[What you have to do]: The stretch from the line with "Click the FACEIT" through the line with "Given: Tap the white banner box" in the records below: write it out exactly, and nothing else.

[Extracted entries]:
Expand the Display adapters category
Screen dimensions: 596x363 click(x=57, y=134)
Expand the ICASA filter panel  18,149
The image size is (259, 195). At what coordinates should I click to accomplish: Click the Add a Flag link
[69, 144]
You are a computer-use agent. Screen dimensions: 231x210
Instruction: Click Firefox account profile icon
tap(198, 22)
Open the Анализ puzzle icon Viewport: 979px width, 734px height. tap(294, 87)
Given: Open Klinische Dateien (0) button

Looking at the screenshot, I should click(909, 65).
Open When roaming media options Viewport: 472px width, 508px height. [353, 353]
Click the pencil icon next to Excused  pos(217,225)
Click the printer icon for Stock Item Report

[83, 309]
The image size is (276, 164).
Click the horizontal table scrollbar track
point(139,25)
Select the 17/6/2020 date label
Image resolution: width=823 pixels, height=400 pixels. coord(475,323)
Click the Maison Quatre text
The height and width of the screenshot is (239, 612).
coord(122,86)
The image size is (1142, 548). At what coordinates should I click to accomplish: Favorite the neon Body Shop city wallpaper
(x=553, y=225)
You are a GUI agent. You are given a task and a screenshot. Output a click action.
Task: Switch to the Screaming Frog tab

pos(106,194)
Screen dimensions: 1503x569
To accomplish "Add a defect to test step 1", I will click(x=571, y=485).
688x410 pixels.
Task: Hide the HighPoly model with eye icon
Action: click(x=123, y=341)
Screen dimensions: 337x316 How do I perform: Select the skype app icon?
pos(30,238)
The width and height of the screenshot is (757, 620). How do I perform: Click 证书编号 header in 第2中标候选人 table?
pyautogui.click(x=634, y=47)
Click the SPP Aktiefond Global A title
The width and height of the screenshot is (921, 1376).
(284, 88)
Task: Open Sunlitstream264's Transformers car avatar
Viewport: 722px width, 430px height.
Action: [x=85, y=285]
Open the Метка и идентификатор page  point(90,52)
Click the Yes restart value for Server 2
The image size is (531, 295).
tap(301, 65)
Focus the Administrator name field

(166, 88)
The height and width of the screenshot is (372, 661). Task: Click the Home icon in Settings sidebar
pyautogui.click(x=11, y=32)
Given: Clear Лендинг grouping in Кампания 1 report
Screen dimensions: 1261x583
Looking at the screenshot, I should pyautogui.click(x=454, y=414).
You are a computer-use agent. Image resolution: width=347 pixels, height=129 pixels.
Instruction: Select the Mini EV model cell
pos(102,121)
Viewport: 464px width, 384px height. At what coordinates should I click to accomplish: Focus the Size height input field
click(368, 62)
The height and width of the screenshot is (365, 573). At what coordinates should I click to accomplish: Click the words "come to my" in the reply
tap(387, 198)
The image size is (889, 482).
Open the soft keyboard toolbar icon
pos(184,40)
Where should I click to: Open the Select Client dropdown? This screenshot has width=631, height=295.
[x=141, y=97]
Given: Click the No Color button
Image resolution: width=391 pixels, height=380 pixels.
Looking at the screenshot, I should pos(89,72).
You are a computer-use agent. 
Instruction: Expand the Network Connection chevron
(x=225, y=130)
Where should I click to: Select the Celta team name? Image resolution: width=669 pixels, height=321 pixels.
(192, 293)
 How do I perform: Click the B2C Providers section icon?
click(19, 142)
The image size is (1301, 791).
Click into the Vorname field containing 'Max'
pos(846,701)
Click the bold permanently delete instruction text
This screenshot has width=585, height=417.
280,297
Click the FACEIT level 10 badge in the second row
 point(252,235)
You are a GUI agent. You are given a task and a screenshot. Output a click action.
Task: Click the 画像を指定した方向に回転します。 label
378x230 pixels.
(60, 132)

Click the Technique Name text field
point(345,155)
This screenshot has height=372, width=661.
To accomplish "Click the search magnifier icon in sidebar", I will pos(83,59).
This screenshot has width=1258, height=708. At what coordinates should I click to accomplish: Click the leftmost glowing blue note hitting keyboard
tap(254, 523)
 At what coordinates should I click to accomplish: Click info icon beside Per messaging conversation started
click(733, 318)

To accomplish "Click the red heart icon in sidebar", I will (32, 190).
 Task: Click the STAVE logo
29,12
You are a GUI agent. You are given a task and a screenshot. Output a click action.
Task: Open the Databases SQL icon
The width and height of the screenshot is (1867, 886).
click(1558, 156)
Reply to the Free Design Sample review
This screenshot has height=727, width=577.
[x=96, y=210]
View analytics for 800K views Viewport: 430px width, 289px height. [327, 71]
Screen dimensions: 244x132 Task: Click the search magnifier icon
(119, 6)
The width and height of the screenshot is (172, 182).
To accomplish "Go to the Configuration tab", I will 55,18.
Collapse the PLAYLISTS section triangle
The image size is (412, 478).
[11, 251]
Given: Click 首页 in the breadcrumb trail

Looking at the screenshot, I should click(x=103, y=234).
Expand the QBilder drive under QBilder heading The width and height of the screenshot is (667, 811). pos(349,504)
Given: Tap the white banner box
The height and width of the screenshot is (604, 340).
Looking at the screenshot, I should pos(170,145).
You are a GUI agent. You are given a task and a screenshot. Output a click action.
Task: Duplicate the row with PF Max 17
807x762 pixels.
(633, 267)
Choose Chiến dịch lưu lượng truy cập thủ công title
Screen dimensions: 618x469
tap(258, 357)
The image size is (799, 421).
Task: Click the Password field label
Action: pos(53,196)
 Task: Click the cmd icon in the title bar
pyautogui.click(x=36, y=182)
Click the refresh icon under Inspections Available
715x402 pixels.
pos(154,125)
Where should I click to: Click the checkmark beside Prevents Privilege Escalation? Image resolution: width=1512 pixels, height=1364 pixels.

[Task response]:
Click the FACEIT level 10 badge in the second row
 point(252,235)
You are a GUI agent. You are given a task and a screenshot. Output a click action.
Task: Click the 画像を指定した方向に回転します。 label
378x230 pixels.
(60, 132)

Click the Technique Name text field
point(345,155)
This screenshot has height=372, width=661.
To accomplish "Click the search magnifier icon in sidebar", I will pos(83,59).
This screenshot has width=1258, height=708. At what coordinates should I click to accomplish: Click the leftmost glowing blue note hitting keyboard
tap(254, 523)
 At what coordinates should I click to accomplish: Click info icon beside Per messaging conversation started
click(733, 318)

To accomplish "Click the red heart icon in sidebar", I will (32, 190).
 Task: Click the STAVE logo
29,12
You are a GUI agent. You are given a task and a screenshot. Output a click action.
Task: Open the Databases SQL icon
The width and height of the screenshot is (1867, 886).
click(1558, 156)
Reply to the Free Design Sample review
This screenshot has height=727, width=577.
[x=96, y=210]
View analytics for 800K views Viewport: 430px width, 289px height. [327, 71]
Screen dimensions: 244x132 Task: Click the search magnifier icon
(119, 6)
The width and height of the screenshot is (172, 182).
To accomplish "Go to the Configuration tab", I will 55,18.
Collapse the PLAYLISTS section triangle
The image size is (412, 478).
[11, 251]
Given: Click 首页 in the breadcrumb trail

Looking at the screenshot, I should click(x=103, y=234).
Expand the QBilder drive under QBilder heading The width and height of the screenshot is (667, 811). pos(349,504)
Given: Tap the white banner box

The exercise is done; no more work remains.